■ **EXERCISE**
Pick out every row containing the word "pixels" and copy each one. Treat uppercase and lowercase as different.

(Data items)
===

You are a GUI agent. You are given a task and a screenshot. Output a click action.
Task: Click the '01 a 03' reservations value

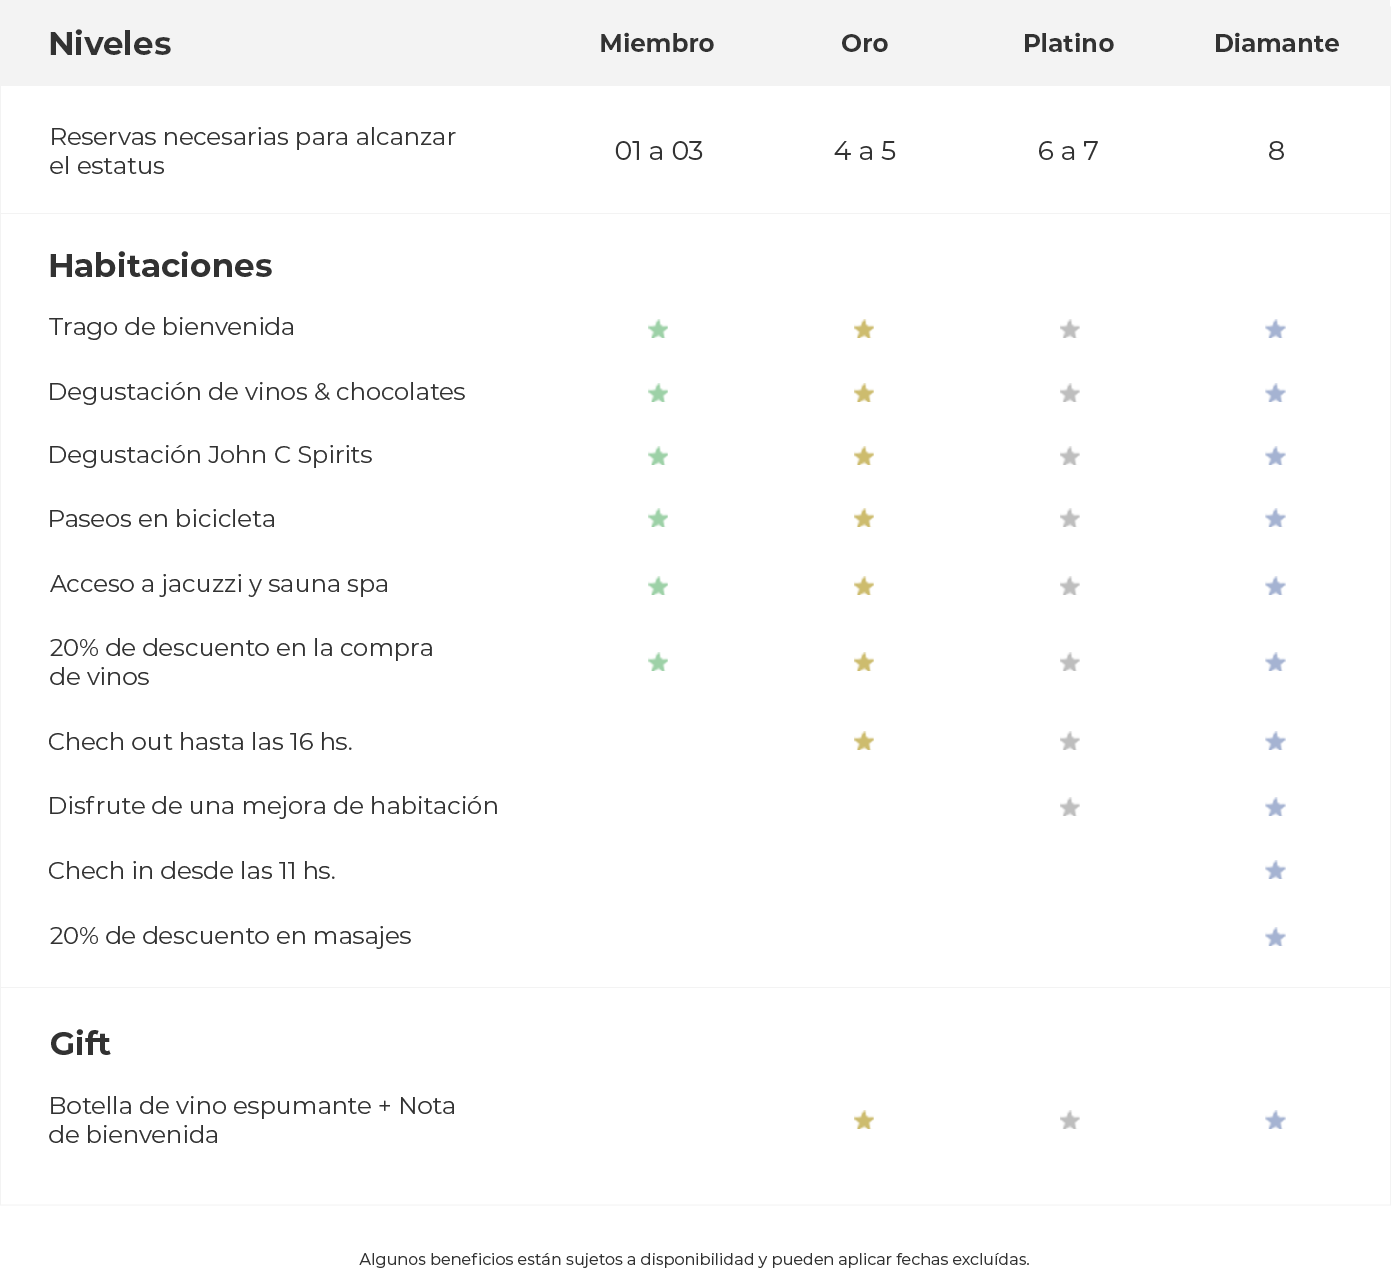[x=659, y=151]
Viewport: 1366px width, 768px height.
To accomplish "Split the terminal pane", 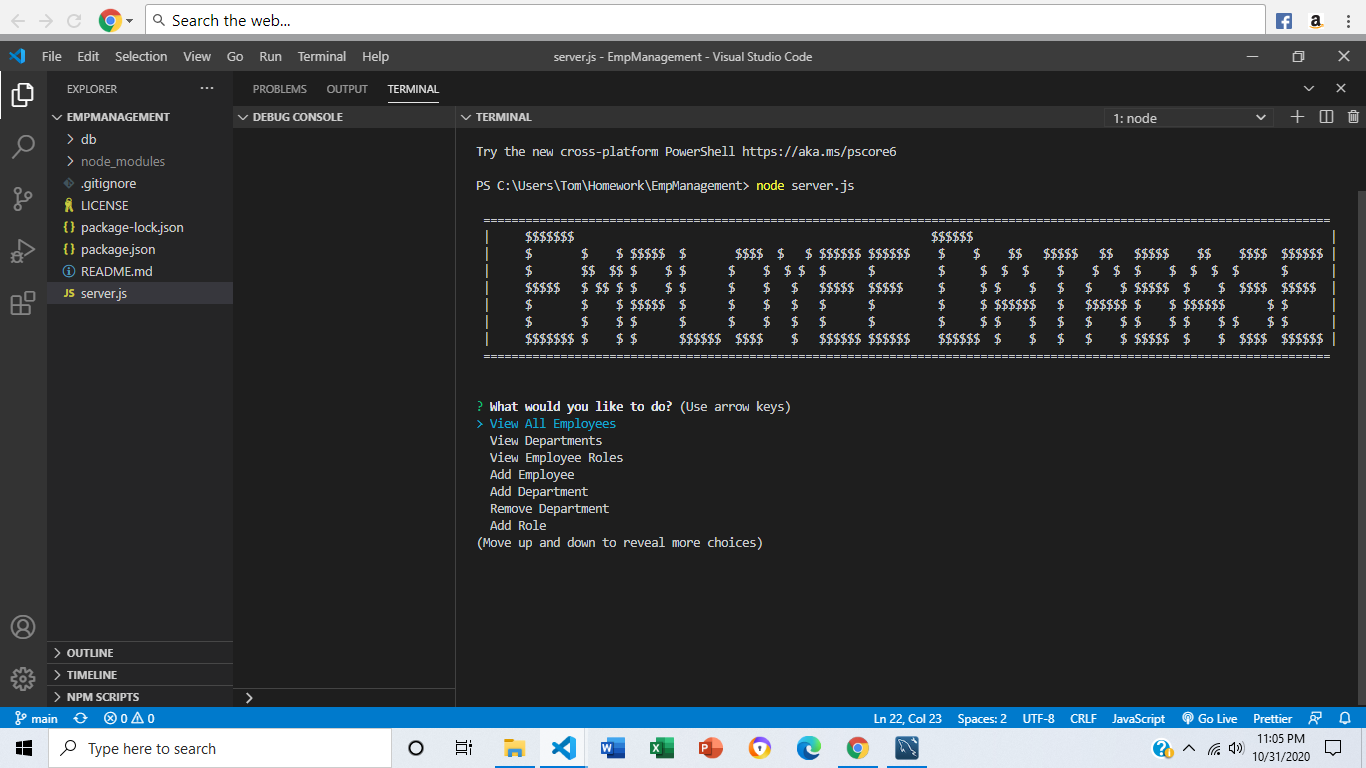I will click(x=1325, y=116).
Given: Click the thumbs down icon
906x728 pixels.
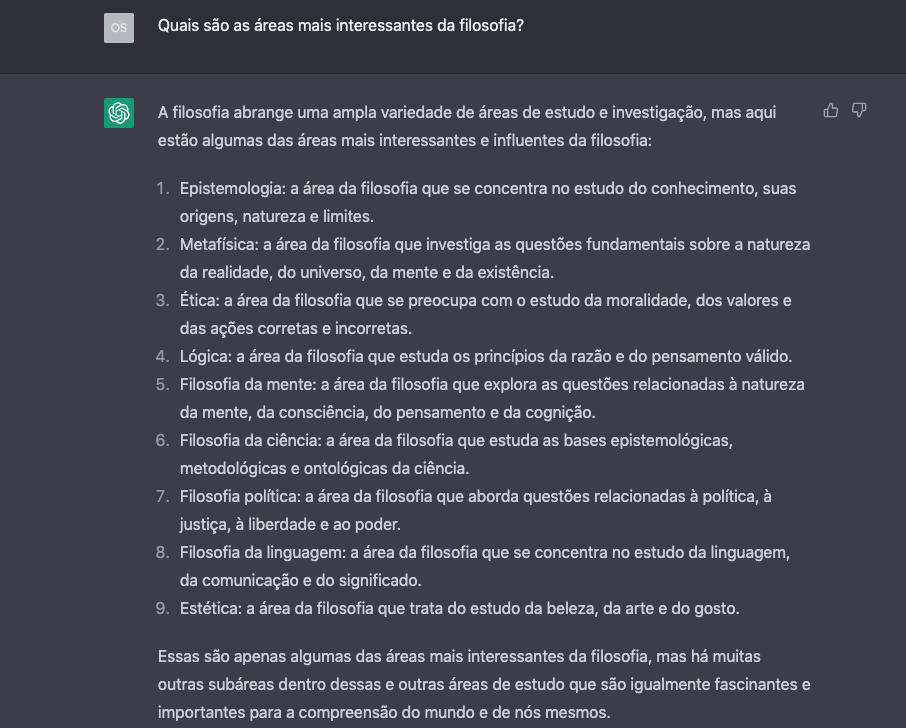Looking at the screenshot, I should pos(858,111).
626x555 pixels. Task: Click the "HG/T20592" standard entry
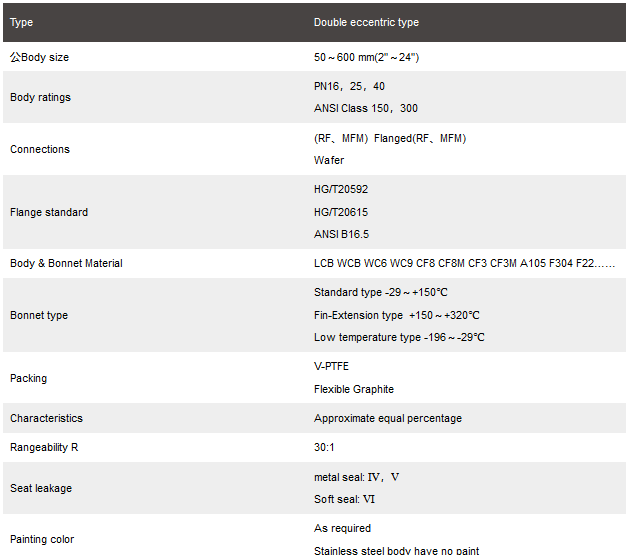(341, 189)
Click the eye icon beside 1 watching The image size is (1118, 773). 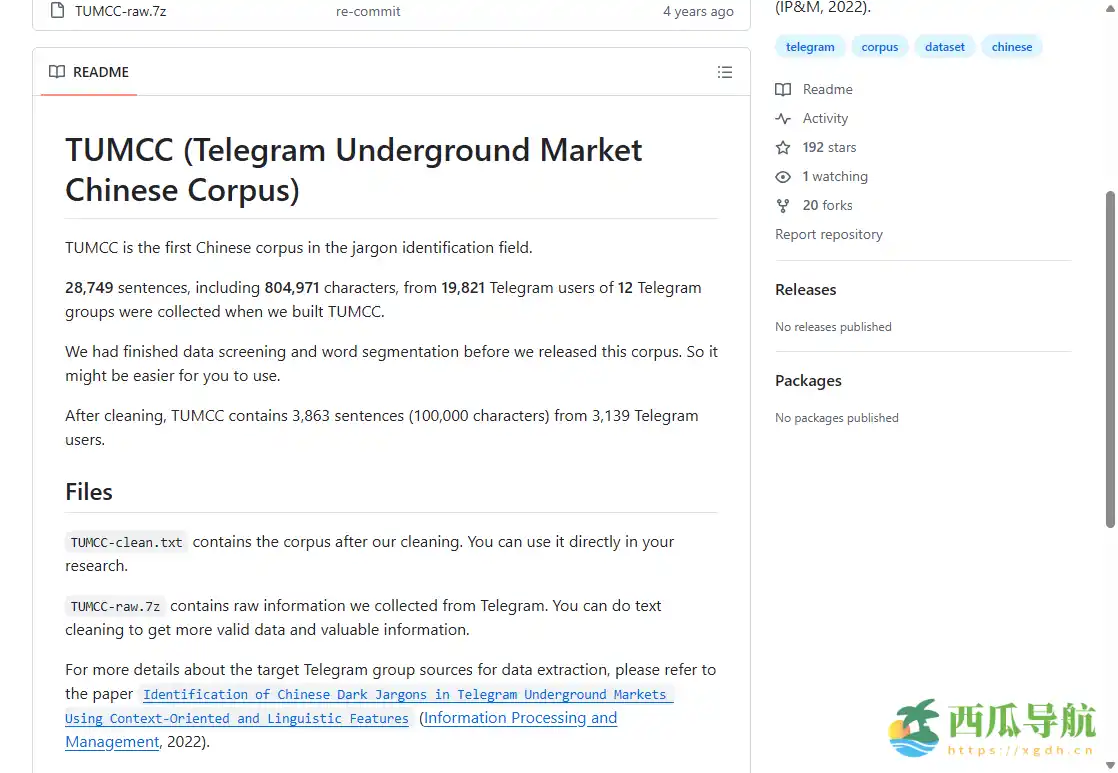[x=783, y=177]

===

■ **FULL RESPONSE**
906x728 pixels.
626x555 pixels. Task: Click the "HG/T20592" standard entry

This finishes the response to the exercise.